- Source data:
▬▬▬▬▬▬

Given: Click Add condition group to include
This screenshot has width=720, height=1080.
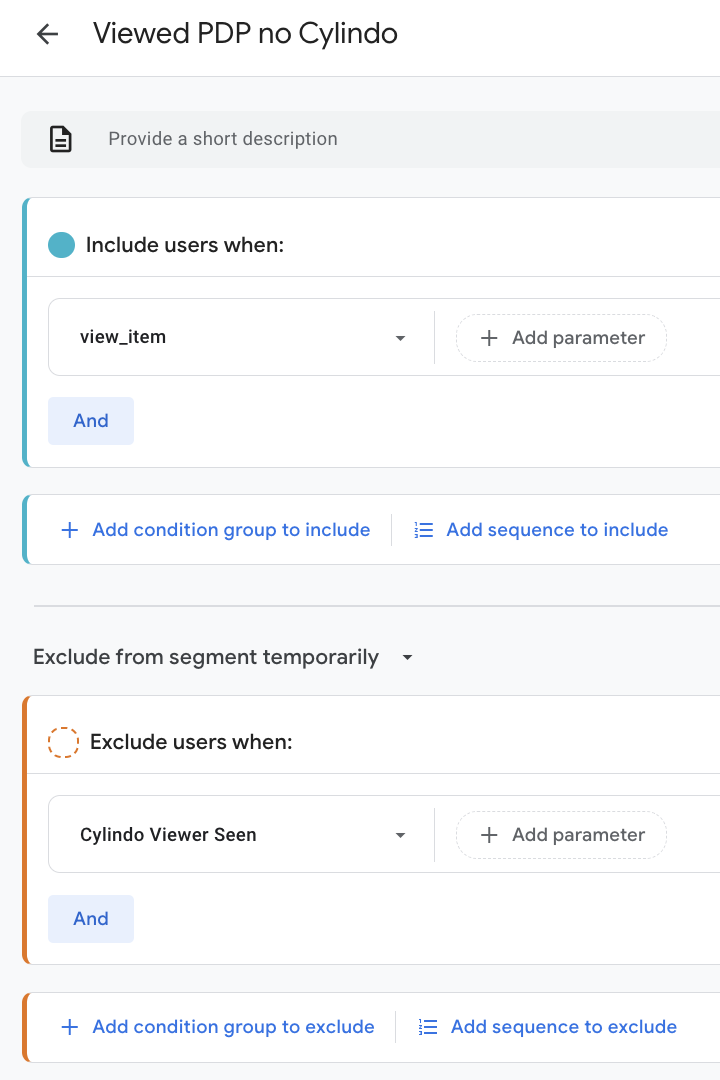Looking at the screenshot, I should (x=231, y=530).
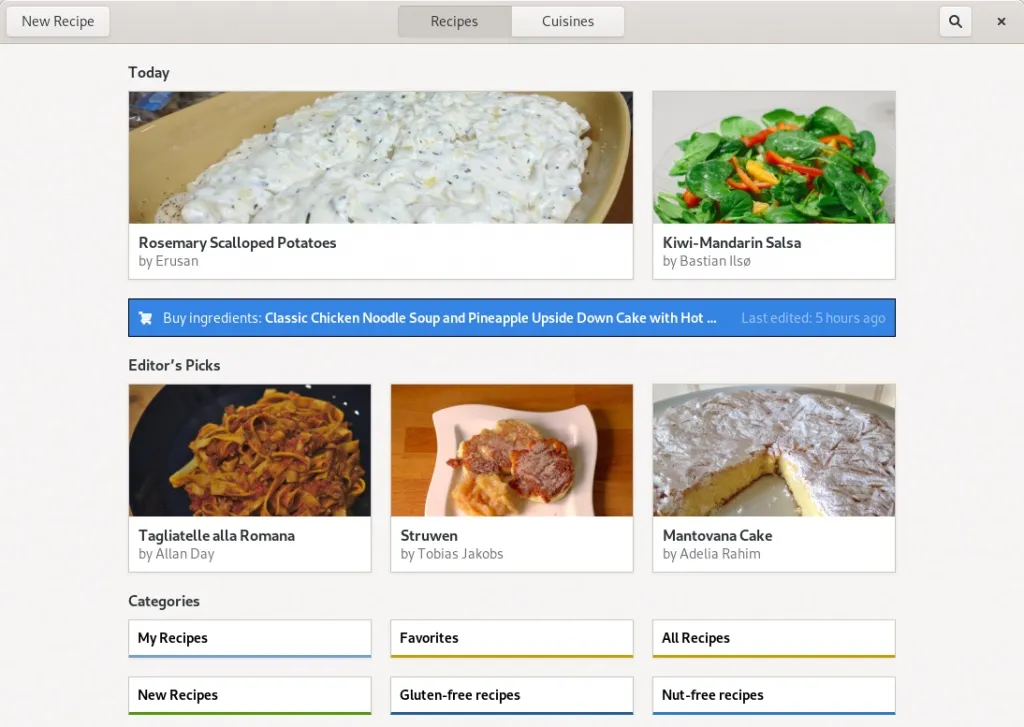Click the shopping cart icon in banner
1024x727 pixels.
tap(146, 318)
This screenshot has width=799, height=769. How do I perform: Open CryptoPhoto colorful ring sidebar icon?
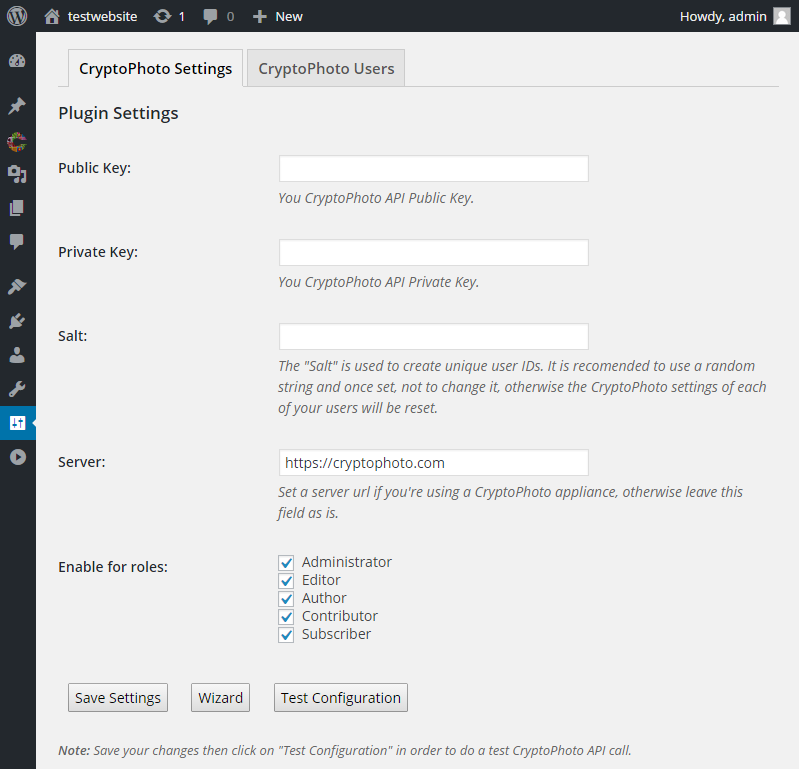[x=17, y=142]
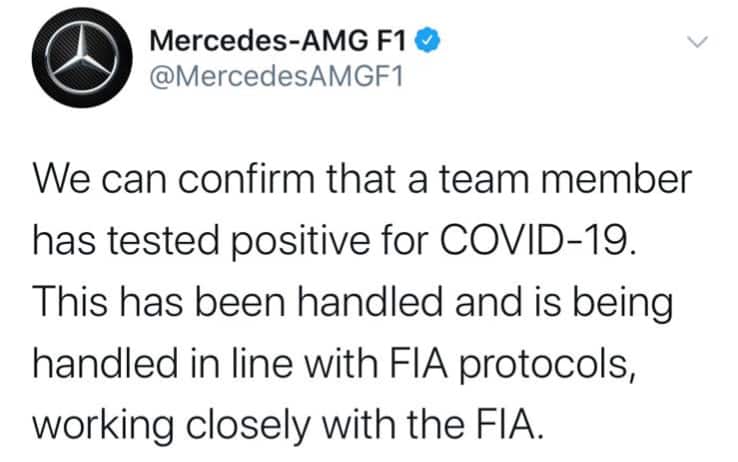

▬▬▬▬▬▬

- Task to carry out:
Swap "colorful ring" for "multicolored ring" in the part of the records that opens with the line containing "This screenshot has width=799, height=769." and runs through the end of the records, and change nothing else. Leave the pictures out of your answer.

- Task answer:
This screenshot has width=799, height=769. How do I perform: Open CryptoPhoto multicolored ring sidebar icon?
[x=17, y=142]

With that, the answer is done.